▶ ACTIVITY: Through the line that contains "Task: Click the Change button for Z0", return the data below exactly, starting at its first line; leave the rest out.
· · · · ·
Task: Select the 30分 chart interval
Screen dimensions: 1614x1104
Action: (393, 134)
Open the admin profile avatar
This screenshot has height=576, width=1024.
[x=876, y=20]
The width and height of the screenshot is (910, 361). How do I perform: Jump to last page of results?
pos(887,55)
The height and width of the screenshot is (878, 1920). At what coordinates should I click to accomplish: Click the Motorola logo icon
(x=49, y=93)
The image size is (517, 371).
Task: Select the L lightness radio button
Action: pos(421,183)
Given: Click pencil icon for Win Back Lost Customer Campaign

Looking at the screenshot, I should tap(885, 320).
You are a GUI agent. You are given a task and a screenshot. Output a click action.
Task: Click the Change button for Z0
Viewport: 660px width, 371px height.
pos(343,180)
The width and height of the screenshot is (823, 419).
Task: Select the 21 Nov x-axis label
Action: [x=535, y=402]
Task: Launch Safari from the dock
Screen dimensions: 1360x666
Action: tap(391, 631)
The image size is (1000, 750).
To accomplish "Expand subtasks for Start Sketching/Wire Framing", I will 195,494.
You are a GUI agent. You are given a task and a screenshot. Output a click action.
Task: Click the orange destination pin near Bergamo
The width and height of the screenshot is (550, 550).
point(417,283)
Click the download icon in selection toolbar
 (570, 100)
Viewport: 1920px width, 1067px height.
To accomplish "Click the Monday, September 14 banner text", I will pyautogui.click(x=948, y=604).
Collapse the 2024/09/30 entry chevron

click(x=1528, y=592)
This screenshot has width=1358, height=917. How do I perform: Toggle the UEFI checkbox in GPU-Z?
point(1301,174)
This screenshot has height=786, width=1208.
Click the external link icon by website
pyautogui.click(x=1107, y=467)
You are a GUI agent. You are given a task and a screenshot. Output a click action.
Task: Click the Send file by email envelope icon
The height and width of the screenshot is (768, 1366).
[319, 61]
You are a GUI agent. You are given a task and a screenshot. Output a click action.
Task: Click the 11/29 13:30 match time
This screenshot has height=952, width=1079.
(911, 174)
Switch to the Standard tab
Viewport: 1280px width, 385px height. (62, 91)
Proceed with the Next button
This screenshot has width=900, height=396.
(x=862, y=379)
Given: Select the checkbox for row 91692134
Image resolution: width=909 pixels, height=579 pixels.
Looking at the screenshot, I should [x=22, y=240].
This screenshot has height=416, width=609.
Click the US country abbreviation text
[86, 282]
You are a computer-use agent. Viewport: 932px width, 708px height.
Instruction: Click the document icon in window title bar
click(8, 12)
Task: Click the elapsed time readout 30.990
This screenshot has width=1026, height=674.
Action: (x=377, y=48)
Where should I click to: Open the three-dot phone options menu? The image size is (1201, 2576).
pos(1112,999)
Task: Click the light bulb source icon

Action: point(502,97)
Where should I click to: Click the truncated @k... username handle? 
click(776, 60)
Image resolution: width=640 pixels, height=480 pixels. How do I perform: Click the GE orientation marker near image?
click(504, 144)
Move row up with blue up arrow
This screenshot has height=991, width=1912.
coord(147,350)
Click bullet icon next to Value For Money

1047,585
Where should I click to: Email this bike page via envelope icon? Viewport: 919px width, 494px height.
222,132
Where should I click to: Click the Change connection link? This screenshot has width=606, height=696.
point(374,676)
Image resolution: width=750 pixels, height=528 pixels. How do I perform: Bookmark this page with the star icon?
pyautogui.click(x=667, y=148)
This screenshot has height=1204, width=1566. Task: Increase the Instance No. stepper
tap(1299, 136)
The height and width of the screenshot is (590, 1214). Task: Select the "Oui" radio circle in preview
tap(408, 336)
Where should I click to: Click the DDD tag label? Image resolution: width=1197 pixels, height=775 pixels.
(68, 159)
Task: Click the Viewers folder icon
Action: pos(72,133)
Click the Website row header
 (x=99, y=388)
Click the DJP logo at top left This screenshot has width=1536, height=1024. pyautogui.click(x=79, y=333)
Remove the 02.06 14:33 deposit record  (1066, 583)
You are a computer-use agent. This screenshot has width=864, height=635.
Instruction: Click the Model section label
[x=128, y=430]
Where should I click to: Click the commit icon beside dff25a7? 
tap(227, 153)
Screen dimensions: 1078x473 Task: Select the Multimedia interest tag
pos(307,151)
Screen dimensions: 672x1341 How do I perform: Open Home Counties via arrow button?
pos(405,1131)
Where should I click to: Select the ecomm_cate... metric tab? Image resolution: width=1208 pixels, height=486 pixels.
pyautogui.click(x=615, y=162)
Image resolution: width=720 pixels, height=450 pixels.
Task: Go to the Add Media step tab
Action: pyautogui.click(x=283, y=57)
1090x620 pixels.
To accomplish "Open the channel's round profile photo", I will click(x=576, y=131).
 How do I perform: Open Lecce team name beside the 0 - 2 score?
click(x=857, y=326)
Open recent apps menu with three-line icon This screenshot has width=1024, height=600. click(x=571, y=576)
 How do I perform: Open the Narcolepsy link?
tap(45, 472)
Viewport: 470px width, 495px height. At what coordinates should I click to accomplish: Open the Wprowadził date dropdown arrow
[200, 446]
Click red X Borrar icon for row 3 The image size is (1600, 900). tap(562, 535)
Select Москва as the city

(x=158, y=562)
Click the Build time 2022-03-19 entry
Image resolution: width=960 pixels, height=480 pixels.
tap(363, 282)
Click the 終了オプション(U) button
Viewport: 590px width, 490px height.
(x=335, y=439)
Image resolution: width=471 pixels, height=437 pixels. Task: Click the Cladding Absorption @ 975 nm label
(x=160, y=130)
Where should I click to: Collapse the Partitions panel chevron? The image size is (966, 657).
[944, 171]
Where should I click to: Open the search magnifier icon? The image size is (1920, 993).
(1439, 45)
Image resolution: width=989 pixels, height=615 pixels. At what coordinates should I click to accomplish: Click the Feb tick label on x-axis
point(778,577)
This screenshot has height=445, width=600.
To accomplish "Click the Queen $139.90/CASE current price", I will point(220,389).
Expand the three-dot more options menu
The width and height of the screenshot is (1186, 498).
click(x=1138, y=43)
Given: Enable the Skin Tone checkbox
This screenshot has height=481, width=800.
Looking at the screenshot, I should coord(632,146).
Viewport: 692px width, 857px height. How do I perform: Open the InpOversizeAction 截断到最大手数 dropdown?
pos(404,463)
· · · · ·
▶ REPLY:
Task: Select the 30分 chart interval
Screen dimensions: 1614x1104
Action: (393, 134)
Open the admin profile avatar
This screenshot has height=576, width=1024.
[x=876, y=20]
The width and height of the screenshot is (910, 361). How do I perform: Jump to last page of results?
pos(887,55)
The height and width of the screenshot is (878, 1920). At what coordinates should I click to accomplish: Click the Motorola logo icon
(x=49, y=93)
The image size is (517, 371).
Task: Select the L lightness radio button
Action: pos(421,183)
Given: Click pencil icon for Win Back Lost Customer Campaign

Looking at the screenshot, I should tap(885, 320).
You are a GUI agent. You are given a task and a screenshot. Output a click action.
Task: Click the Change button for Z0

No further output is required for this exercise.